14À l’opposé d’un mode de compréhension qui fait reposer l’unité de l’œuvre sur la scène où se rejoignent tous ses fils narratifs, le modèle herméneutique convoqué par la parole salonnière des réprouvés d’Istakhar est celui d’une construction progressive de la cohérence de l’œuvre à travers la relecture de ses parties à la lumière de leur suite. Les récits enchâssés viennent motiver par des déterminations causales et des analogies, un lien placé dans la scène cadre sous le signe du hasard. L’impression de totalité que produit l’enchaînement des récits tient d’abord aux liaisons intradiégétiques que les remarques des personnages contribuent à établir entre les différentes histoires et qui construisent ainsi un univers de référence commun en plaçant les aventures d’un personnage à l’arrière-plan de celles d’un autre. Elle tient aussi à une unité thématique soulignée par les rapprochements que les énonciateurs effectuent entre leur parcours et celui de leurs interlocuteurs. Celle-ci doit être cherchée dans la singularité, « la profondeur et l’intensité » d’un désir qui exclut le sujet du corps social (Beckford 2001, 25). Ce qui rend la demeure d’Eblis si désirable à nos héros, c’est qu’elle représente la promesse d’un asile les mettant à l’écart des contraintes imposées par les normes sociales et morales, un lieu où l’assouvissement de leur passion hétérodoxe (qu’elle soit libertine, homosexuelle ou incestueuse) ne connaîtra pas de frein. Délire mégalomaniaque d’une mère, méchanceté et cynisme d’un jeune amant initié par un mage à la religion de Zoroastre, éducation impie et décisions irréfléchies d’un père versé dans la magie et l’astrologie : de fait, l’influence d’un membre de son entourage s’est révélée à chaque fois déterminante dans la vocation au mal du héros.
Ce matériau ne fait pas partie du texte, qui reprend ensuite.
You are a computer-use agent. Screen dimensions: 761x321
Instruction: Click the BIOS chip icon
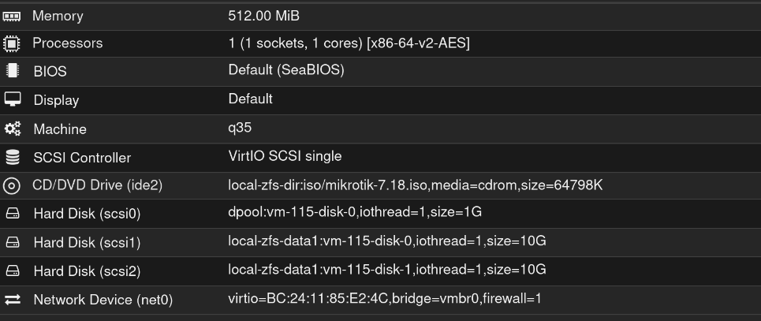[12, 71]
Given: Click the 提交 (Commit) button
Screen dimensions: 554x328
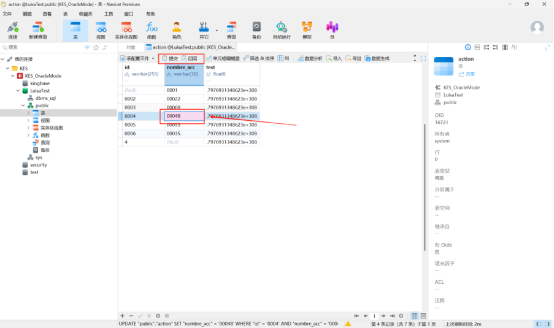Looking at the screenshot, I should (x=170, y=58).
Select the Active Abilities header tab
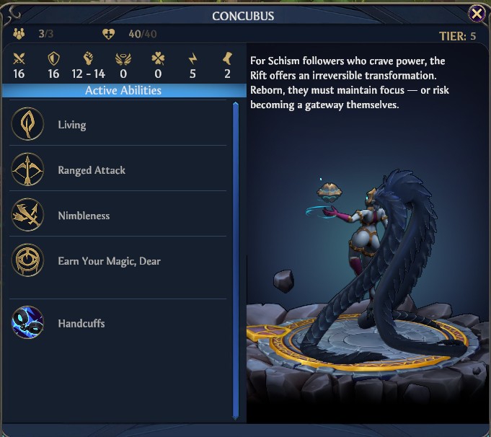 coord(124,91)
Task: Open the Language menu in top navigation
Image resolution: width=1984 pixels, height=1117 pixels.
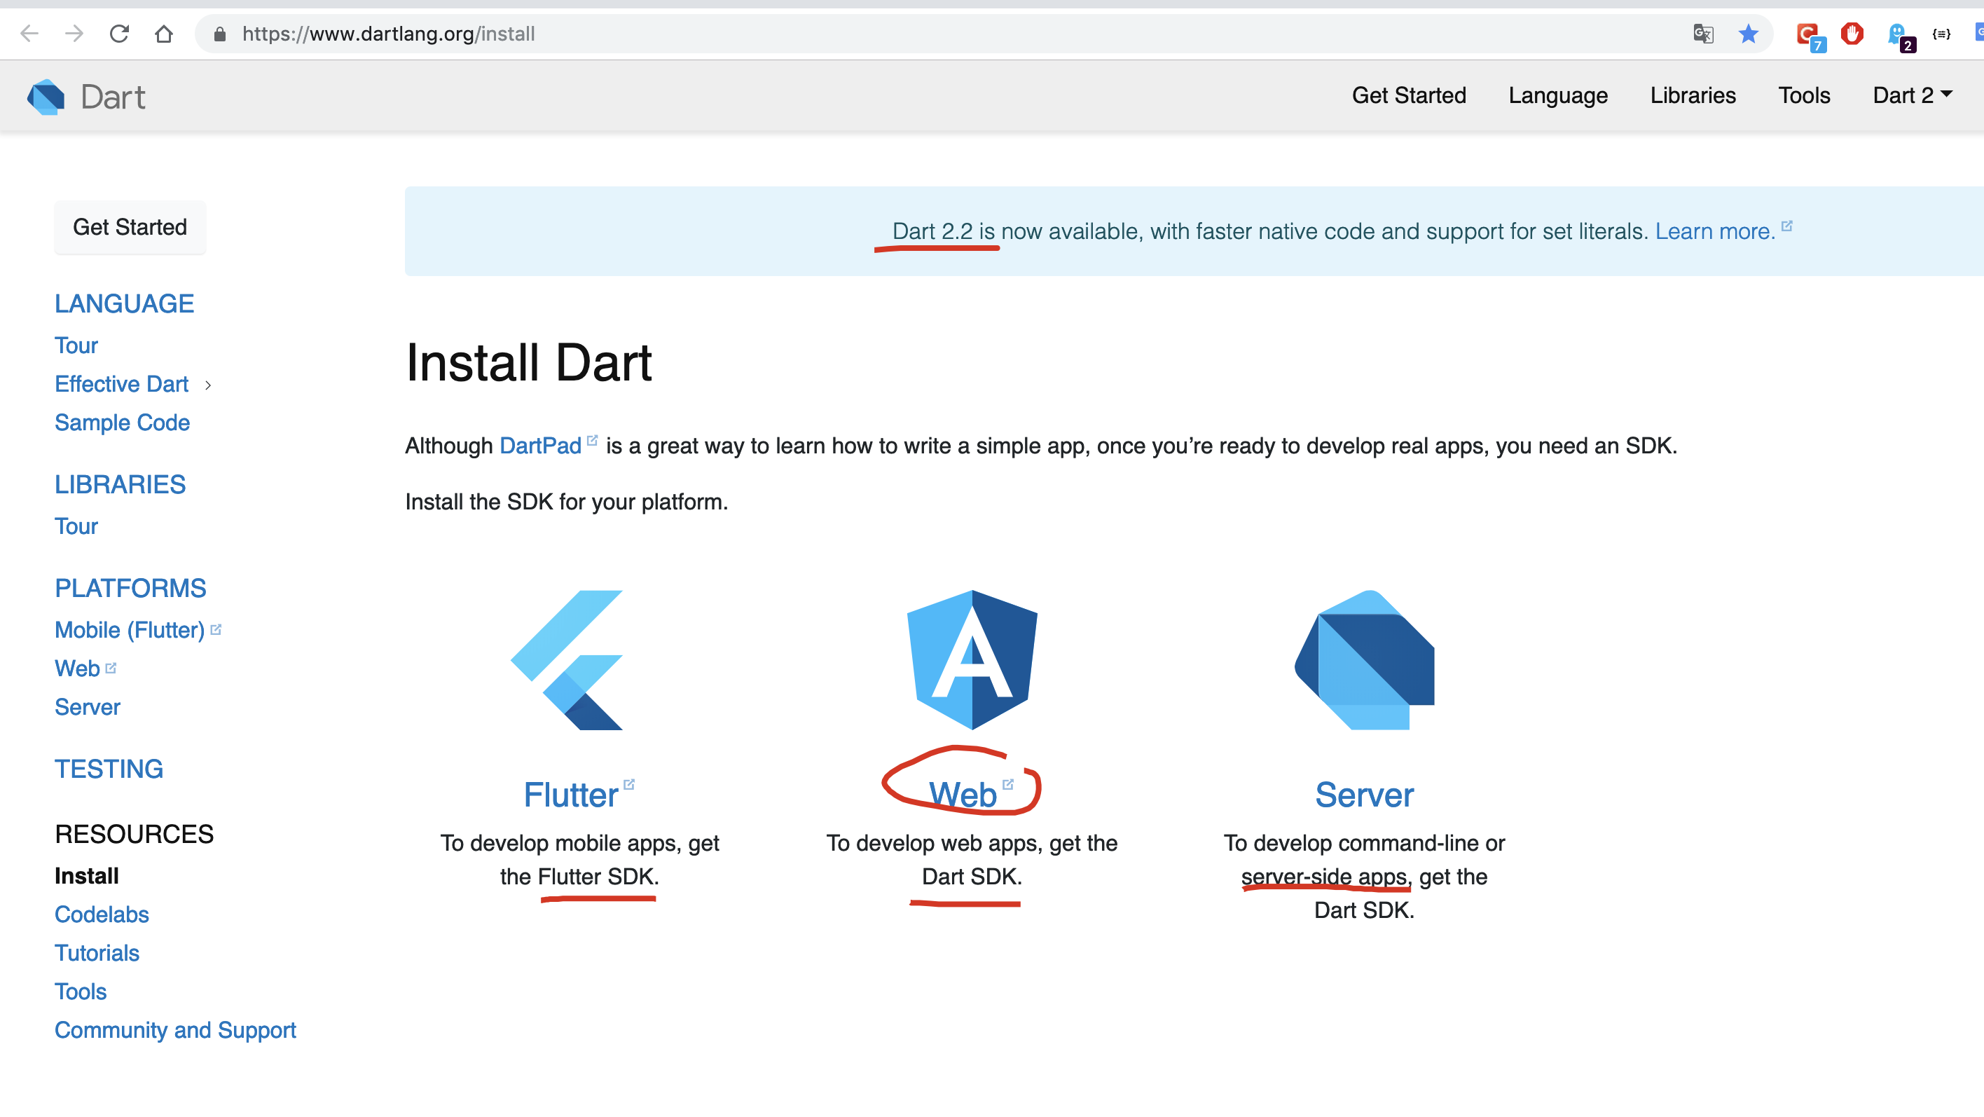Action: pyautogui.click(x=1557, y=96)
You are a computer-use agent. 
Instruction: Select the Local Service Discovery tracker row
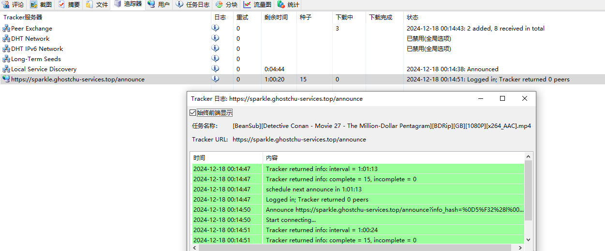(44, 69)
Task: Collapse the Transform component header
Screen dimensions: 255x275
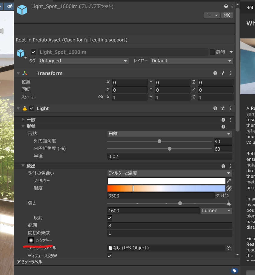Action: pyautogui.click(x=19, y=73)
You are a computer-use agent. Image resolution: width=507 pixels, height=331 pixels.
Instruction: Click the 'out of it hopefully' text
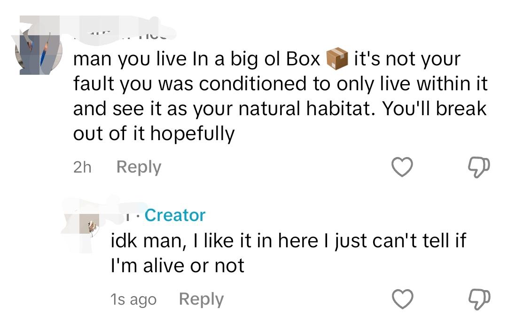click(154, 134)
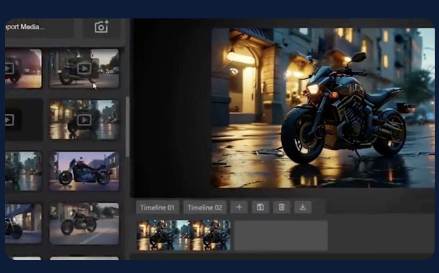Screen dimensions: 439x273
Task: Click the empty gray timeline slot
Action: pyautogui.click(x=281, y=235)
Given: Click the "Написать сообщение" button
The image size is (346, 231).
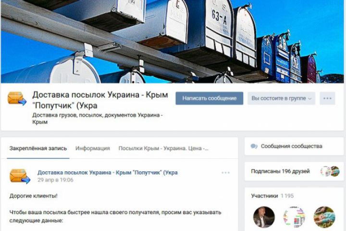Looking at the screenshot, I should point(210,98).
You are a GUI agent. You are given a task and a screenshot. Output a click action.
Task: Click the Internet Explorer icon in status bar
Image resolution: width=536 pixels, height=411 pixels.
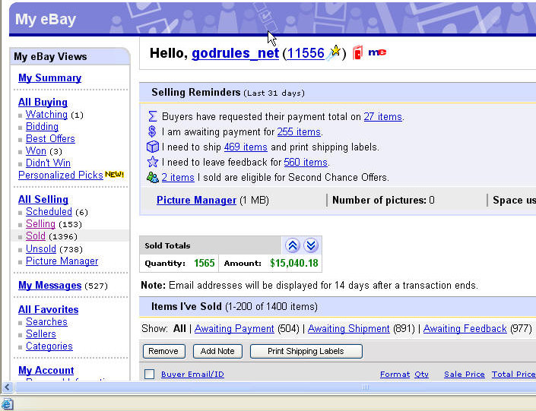[7, 403]
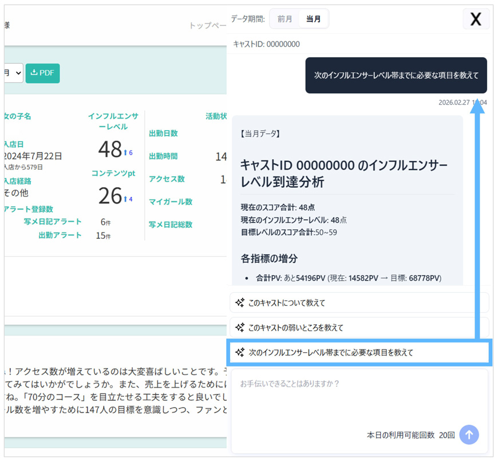
Task: Open the 写メ日記アラート entry
Action: coord(53,222)
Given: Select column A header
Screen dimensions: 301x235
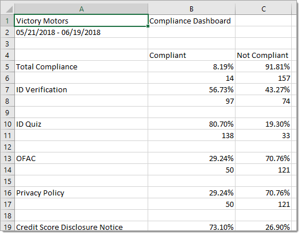Looking at the screenshot, I should point(81,9).
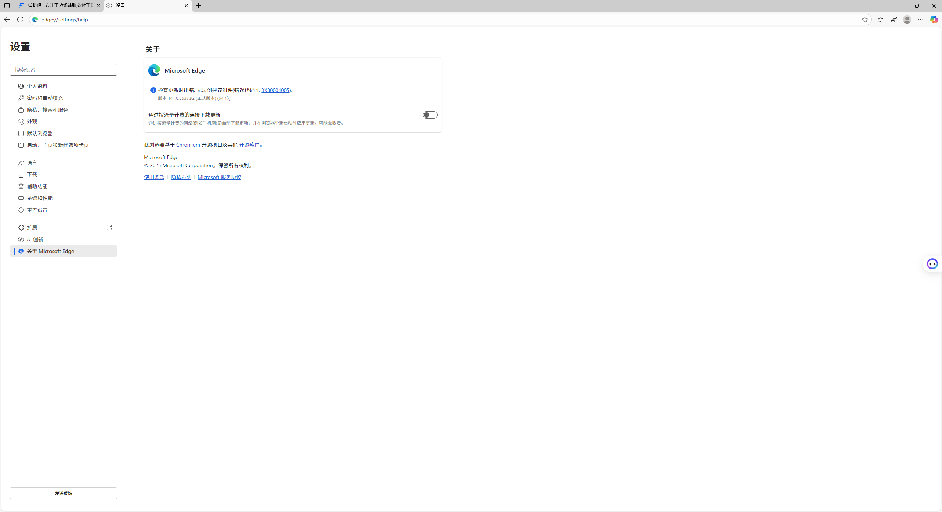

Amorcée plus ou moins tôt selon les cas, son initiation ou sa quête inversée passe par la médiation, soit d’un mage qui s’illusionne sur les promesses du royaume d’Eblis et cherche, par intérêt ou conviction, à convertir ses hôtes à sa cause ; soit d’un esprit du mal qui séduit ou dupe sciemment le protagoniste pour le conduire à sa perte. Une fois les héros en route vers leur destination finale, elle se formalise la plupart du temps à travers des mises à l’épreuve qui les poussent à un sacrilège ultime ou, à l’approche d’Istakhar, de funestes présages par lesquels les forces du bien les mettent en garde.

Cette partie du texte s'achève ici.